For DemeTech Corp., a Miami Lakes manufacturer, it often seems the tougher the export market, the better the opportunities.
DemeTech is a manufacturer of medical and surgical supplies and specializes in surgical sutures. It exports to 103 countries and its best markets are Iraq and Egypt.
Its client list also includes Libya, Iran, Syria and Saudi Arabia — markets where instability and the risk of not getting paid might keep an exporter awake at night.
But three years ago, DemeTech began working with the Export-Import Bank. It has a $500,000 multi-buyer policy with the bank, meaning the U.S. government guarantees to back commercial bank loans, shifting the risk away from the banks and making them much more likely to finance sales in the parts of the world where DemeTech finds ready markets.
“No bank wanted to touch us until we got the Ex-Im insurance,’’ said Luis Arguello, president and chief executive of the family-run company.
Now, with the ability to finance deals, he said, business has picked up and he has added 45 workers in the past two years. The company now employs 75 and revenue has nearly tripled over the past few years.
“DemeTech is a great company. It’s the essence of what President [Barack] Obama had in mind with his export initiative,’’ said Fred P. Hochberg, chairman and president of the Export-Import Bank who toured the Miami Lakes company on Monday.
Obama’s National Export Initiative has a goal of doubling U.S. exports by the end of 2014. In the first two years of the program, exports were up by nearly 16 percent, said Hochberg.
“This becomes an even more essential goal if we are going to put people back to work,’’ he said. With consumer and government spending and business investment sluggish, export growth is one of the few bright spots.
About 90 percent of DemeTech’s business is export. But without Ex-Im backing, the company probably would deem about a third of its business too risky to undertake, said Luis Arguello Jr., the vice president. “Our products tend to do well in difficult markets.’’
DemeTech specializes in sterile surgical suture kits that contain everything needed to suture a wound. Before Hochberg could begin his tour and enter the sterile environment, he had to don a lab coat and a hair net.
As Hochberg viewed trays of suture kits in a sterilization room where machines sanitize them for 16 hours, he asked, “Where is this equipment from?”

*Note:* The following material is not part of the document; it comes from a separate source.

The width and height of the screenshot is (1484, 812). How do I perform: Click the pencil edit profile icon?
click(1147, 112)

“It’s U.S.A.,’’ replied Arguello Sr.
Later, as he viewed the warehouse where scores of boxes destined for Iraq were waiting to be shipped, Hochberg remarked, “Try to find a commercial bank that will finance sutures to Iraq without us.’’

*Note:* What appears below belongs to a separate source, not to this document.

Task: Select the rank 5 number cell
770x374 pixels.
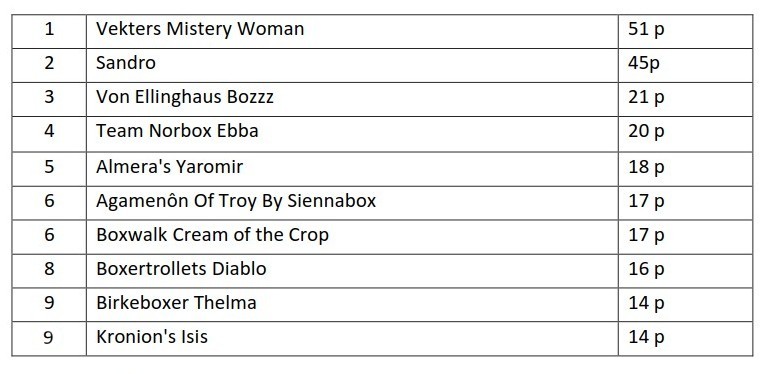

Over the past three years, Ex-Im Bank financing for smaller exporters like DemeTech has increased by more than 70 percent.

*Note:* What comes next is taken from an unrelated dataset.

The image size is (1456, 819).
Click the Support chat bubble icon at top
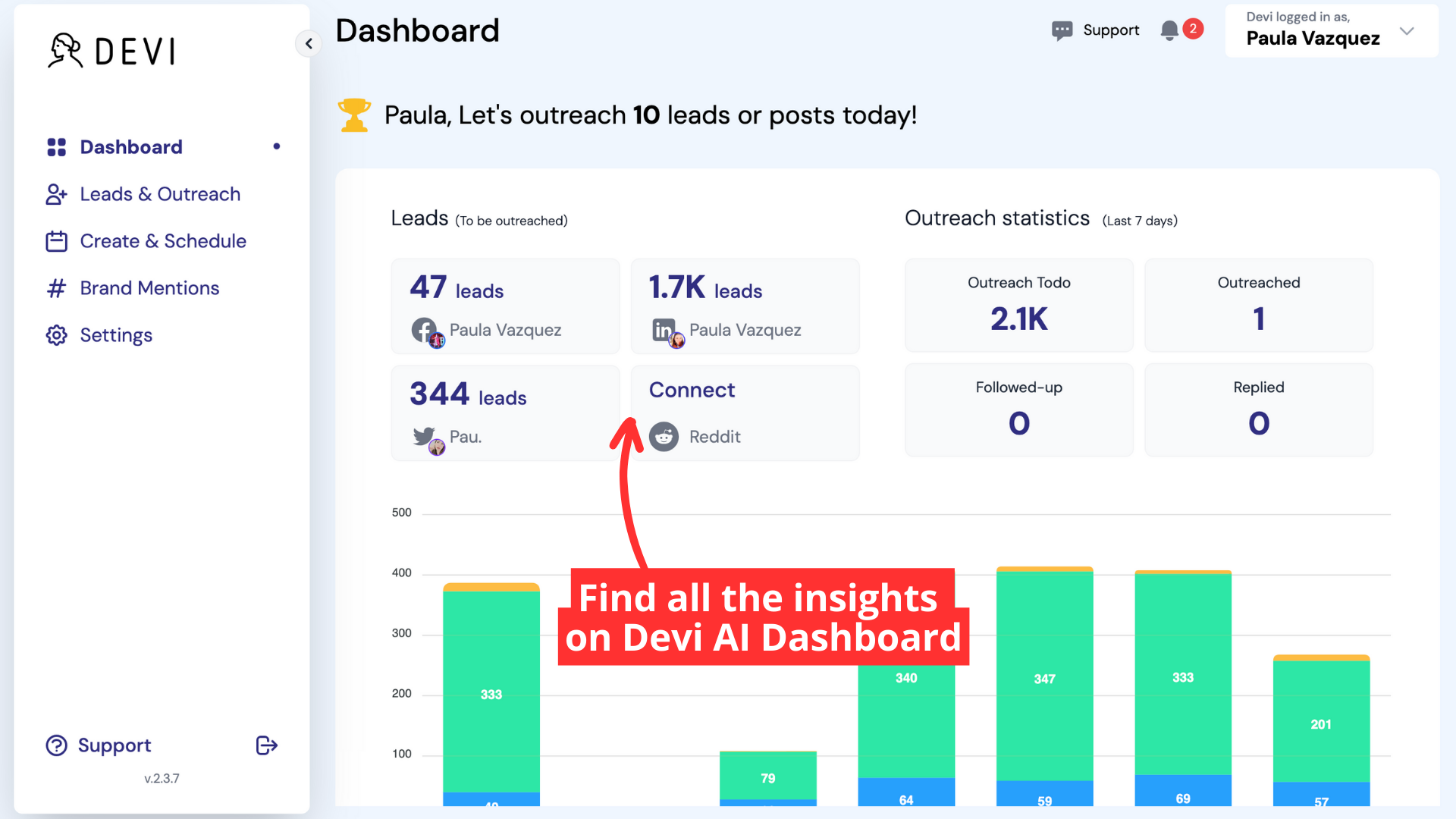(1062, 30)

But Friday, Hochberg had very big export deals on his mind. He accompanied the president to the Boeing assembly facility in Everett, Washington. Boeing exported $34 billion worth of products last year.
But the airplane manufacturer is locked in a tight contest with Airbus and Bombardier of Montreal for a lucrative United Airlines contract. The Canadian government plans to offer United financing if it buys the Bombardier CSeries jet.
To make sure an American company, such as Boeing and its 737 Max plane, is not at a disadvantage, Obama used his Boeing visit to announce a new Ex-Im Bank program “to give American companies a fair shot by matching the unfair export financing that their competitors receive from other countries.’’
Before, the bank only offered loan support for exports, but now that financing will be available to a U.S. firm competing for either domestic or international sales against a company that receives “non-competitive official financing.”